> [DESCRIPTION OF THE TASK]: Count the lines of the records below that contain the string "resolution", treating case as significant, and give only the number.

> [RECORD EXCERPTS]:
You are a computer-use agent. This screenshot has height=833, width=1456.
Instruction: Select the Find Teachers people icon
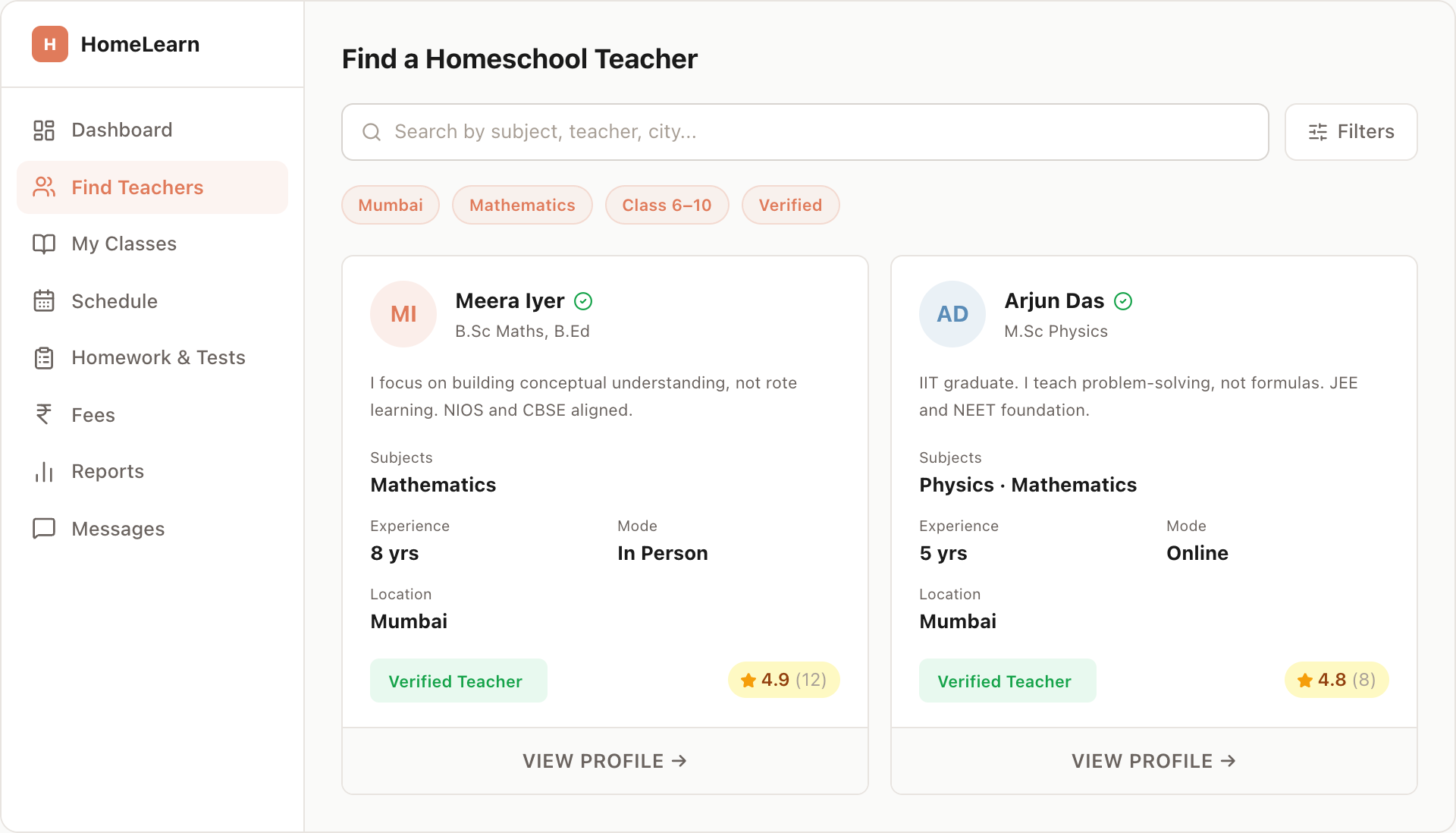(43, 187)

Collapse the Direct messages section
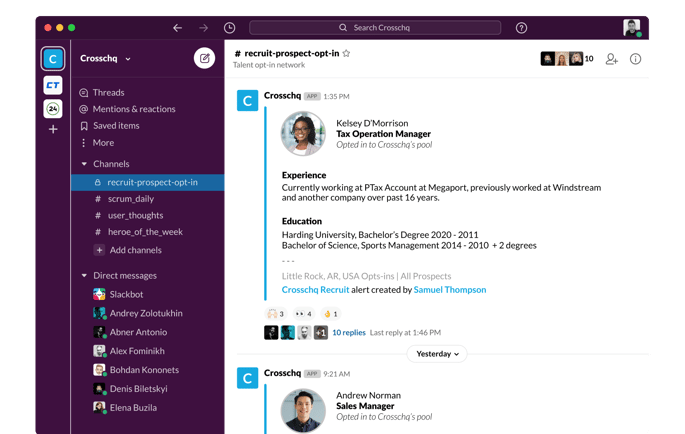(84, 275)
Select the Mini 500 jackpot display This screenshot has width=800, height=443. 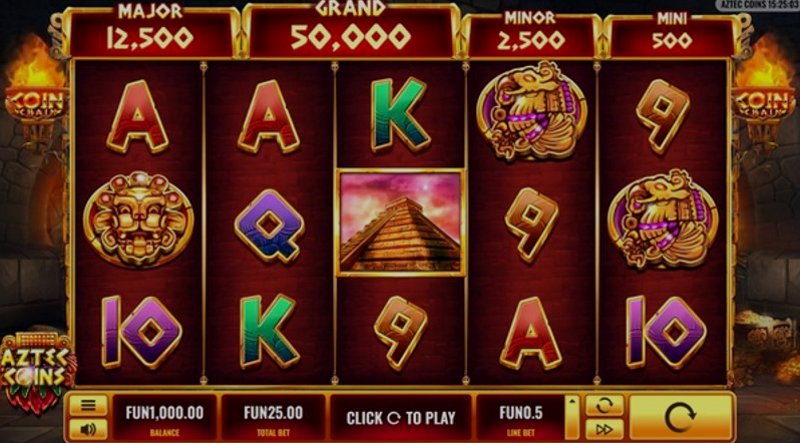tap(671, 36)
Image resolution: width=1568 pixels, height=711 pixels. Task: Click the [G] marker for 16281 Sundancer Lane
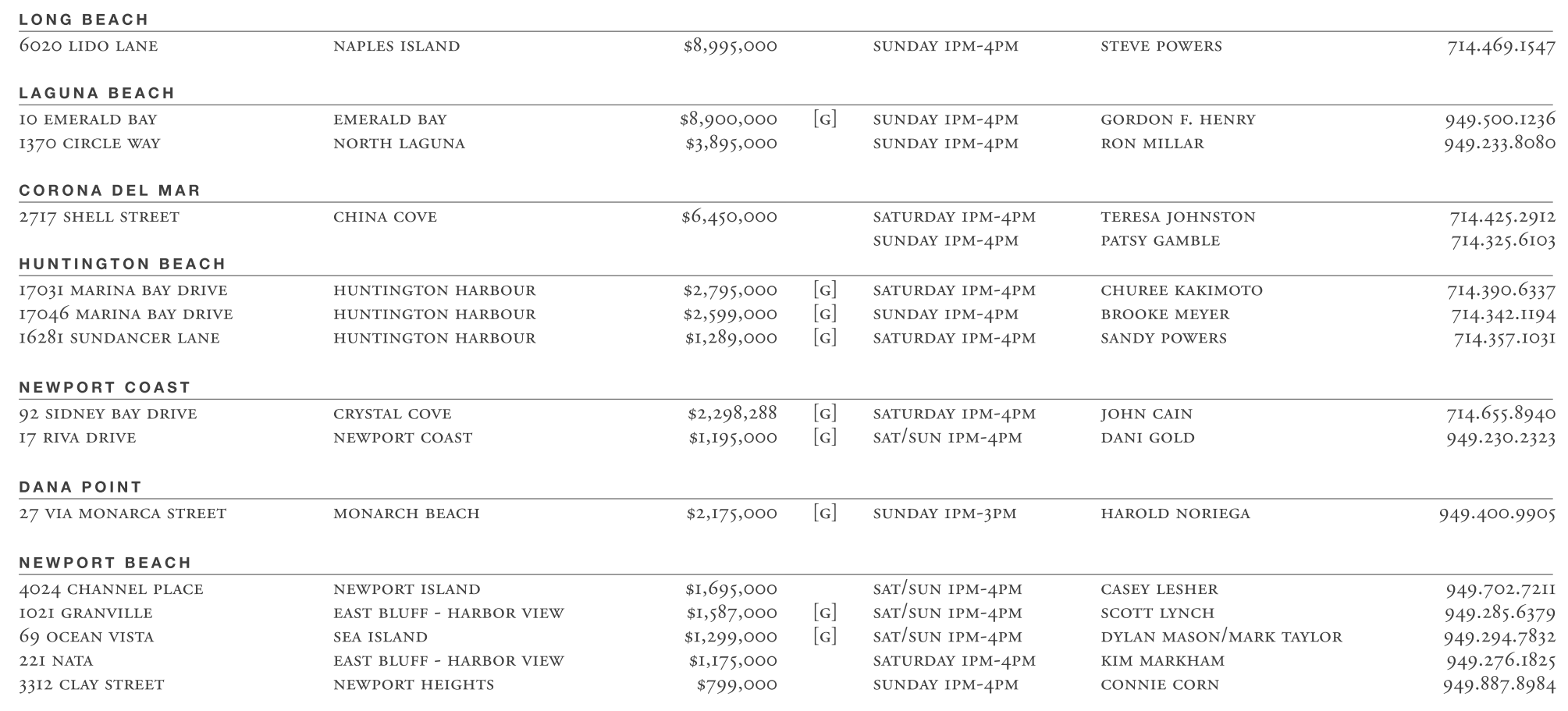[x=824, y=338]
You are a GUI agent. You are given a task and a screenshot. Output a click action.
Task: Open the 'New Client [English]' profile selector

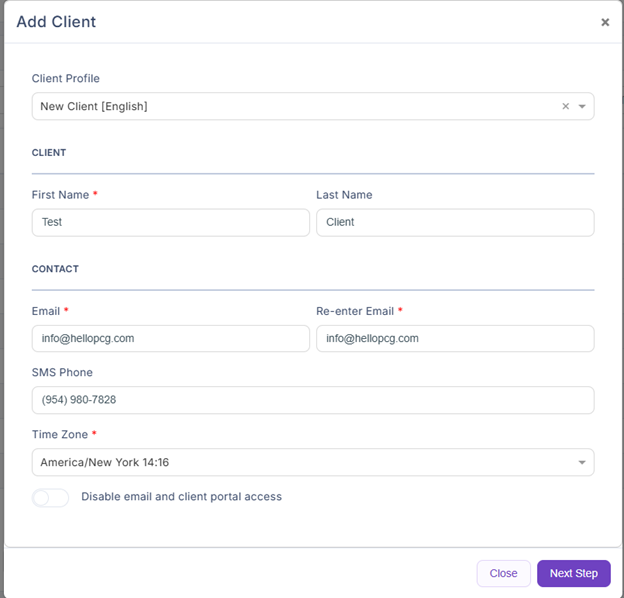coord(290,106)
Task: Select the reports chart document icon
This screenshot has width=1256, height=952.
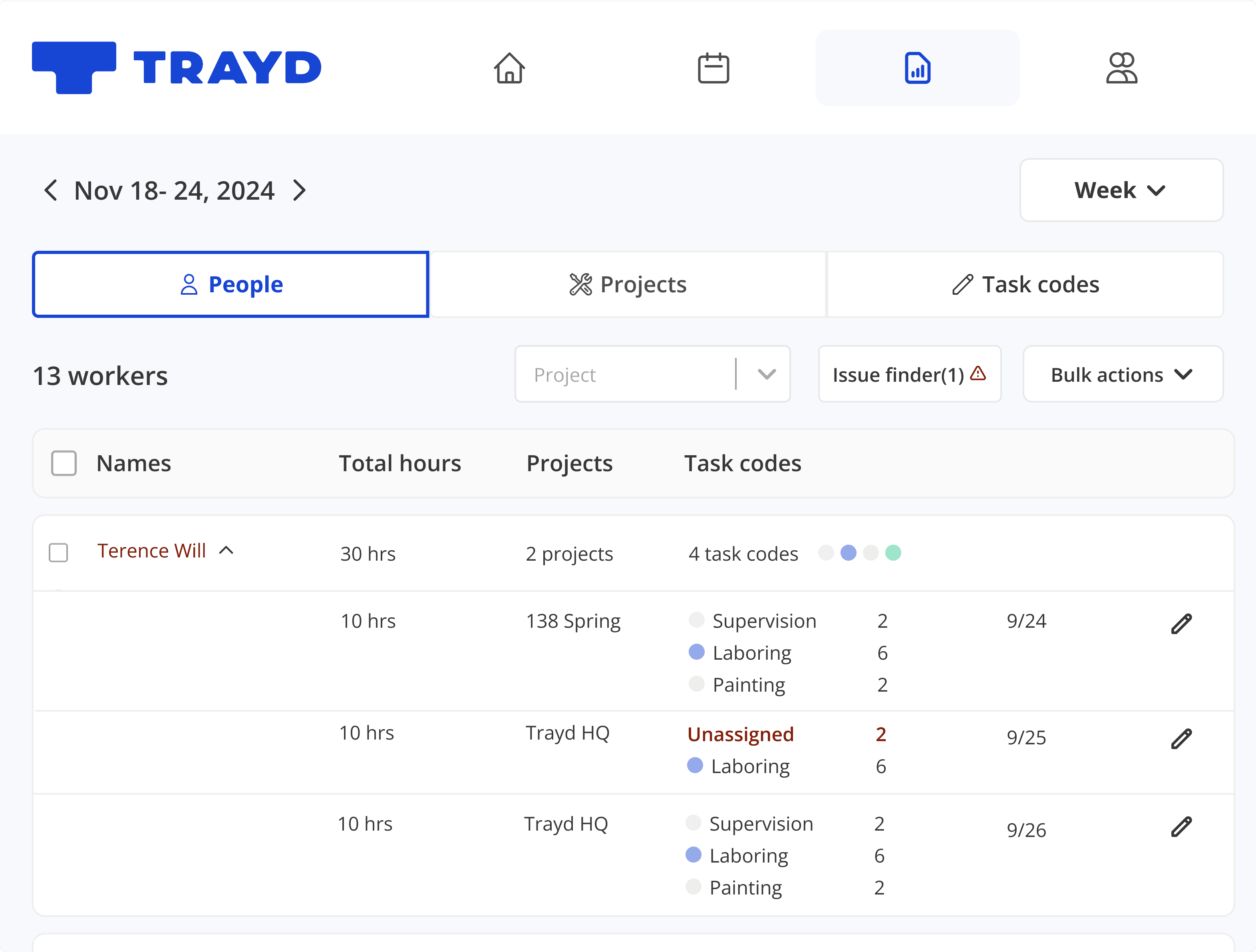Action: point(917,68)
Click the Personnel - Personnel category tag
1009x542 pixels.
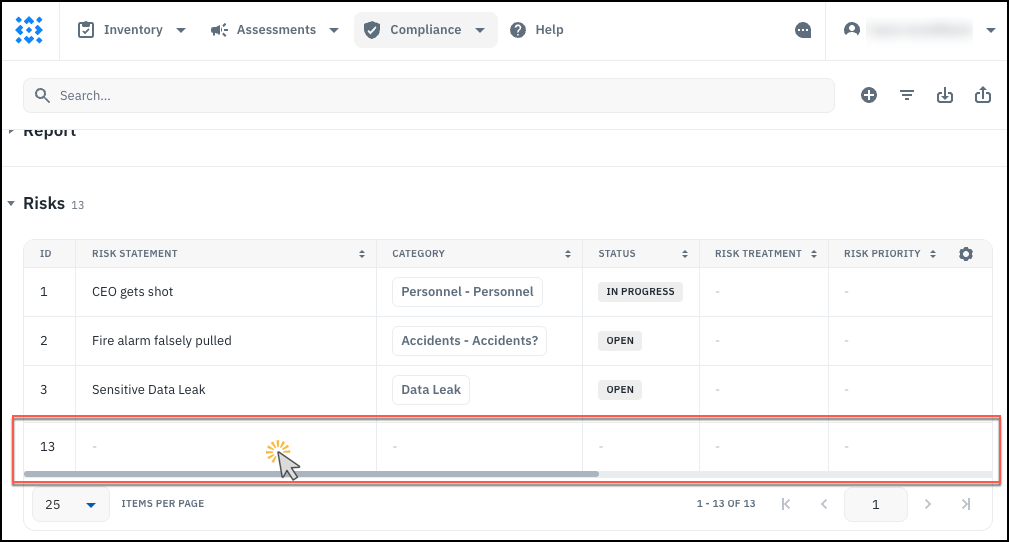click(x=467, y=292)
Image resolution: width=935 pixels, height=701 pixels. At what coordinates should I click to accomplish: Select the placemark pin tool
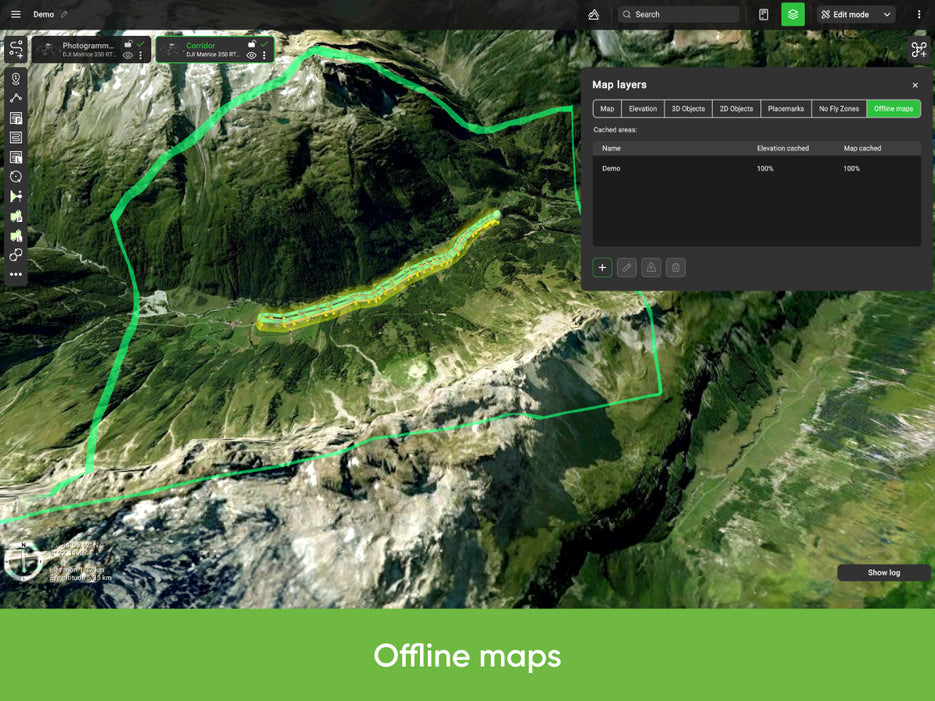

> [FINAL RESULT]: 2